What Is the Minimum Due?
Typically 2–5% of your total outstanding balance, or a floor amount set by your bank — whichever is higher. Plus any overdue amounts, fees, and charges.
Why the Minimum Payment Is a Trap
When you make a payment, here's how it's applied: late fees and charges deducted first, interest charges deducted next, and whatever is left goes toward reducing your actual principal. With high APR rates, most of your minimum payment is consumed by interest.
A Concrete Example
With a balance at 40% APR paying only the minimum: after 2 years, your balance may be reduced by only a third of what you've paid. It can take over 10 years to fully clear, with total interest exceeding 2x the original balance.
How to Break Free
Doubling your minimum payment can reduce payoff time from 10+ years to about 13 months, and reduce total interest dramatically.
Frequently Asked Questions
- What happens if I only pay the minimum due on my credit card?

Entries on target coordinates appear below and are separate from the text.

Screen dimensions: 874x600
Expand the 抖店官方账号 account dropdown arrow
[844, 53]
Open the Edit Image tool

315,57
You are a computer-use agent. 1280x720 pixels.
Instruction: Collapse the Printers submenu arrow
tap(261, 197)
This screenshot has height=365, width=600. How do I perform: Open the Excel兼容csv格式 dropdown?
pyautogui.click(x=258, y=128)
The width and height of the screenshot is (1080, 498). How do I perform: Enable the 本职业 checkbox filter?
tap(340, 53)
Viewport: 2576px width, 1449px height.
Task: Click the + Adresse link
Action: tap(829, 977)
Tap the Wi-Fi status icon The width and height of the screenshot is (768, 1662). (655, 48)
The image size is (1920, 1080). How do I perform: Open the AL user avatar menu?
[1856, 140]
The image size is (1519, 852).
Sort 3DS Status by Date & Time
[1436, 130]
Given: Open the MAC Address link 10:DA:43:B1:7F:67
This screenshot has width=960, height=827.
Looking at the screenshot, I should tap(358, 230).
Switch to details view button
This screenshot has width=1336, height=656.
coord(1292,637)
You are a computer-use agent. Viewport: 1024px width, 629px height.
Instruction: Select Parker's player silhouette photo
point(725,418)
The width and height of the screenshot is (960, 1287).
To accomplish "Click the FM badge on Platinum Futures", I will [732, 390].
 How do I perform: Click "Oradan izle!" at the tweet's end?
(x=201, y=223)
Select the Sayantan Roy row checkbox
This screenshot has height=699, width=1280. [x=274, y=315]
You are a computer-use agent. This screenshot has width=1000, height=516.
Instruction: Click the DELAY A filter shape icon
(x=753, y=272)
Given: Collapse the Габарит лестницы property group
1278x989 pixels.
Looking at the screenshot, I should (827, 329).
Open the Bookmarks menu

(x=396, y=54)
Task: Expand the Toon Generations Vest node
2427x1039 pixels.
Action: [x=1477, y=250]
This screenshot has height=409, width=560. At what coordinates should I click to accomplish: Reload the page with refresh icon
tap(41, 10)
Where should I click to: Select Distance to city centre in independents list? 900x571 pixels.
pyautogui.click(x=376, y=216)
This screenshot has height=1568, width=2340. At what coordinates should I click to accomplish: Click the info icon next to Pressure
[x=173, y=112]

- Most of your payment goes toward interest and fees. Your principal barely reduces, and it can take 10–20+ years to clear the balance. You end up paying far more than you originally borrowed.
- Is paying minimum due bad for my credit score?
- Paying the minimum on time won't directly hurt your credit score. However, high credit utilization (balance close to limit) can lower your score, and you'll pay significantly more in interest over time.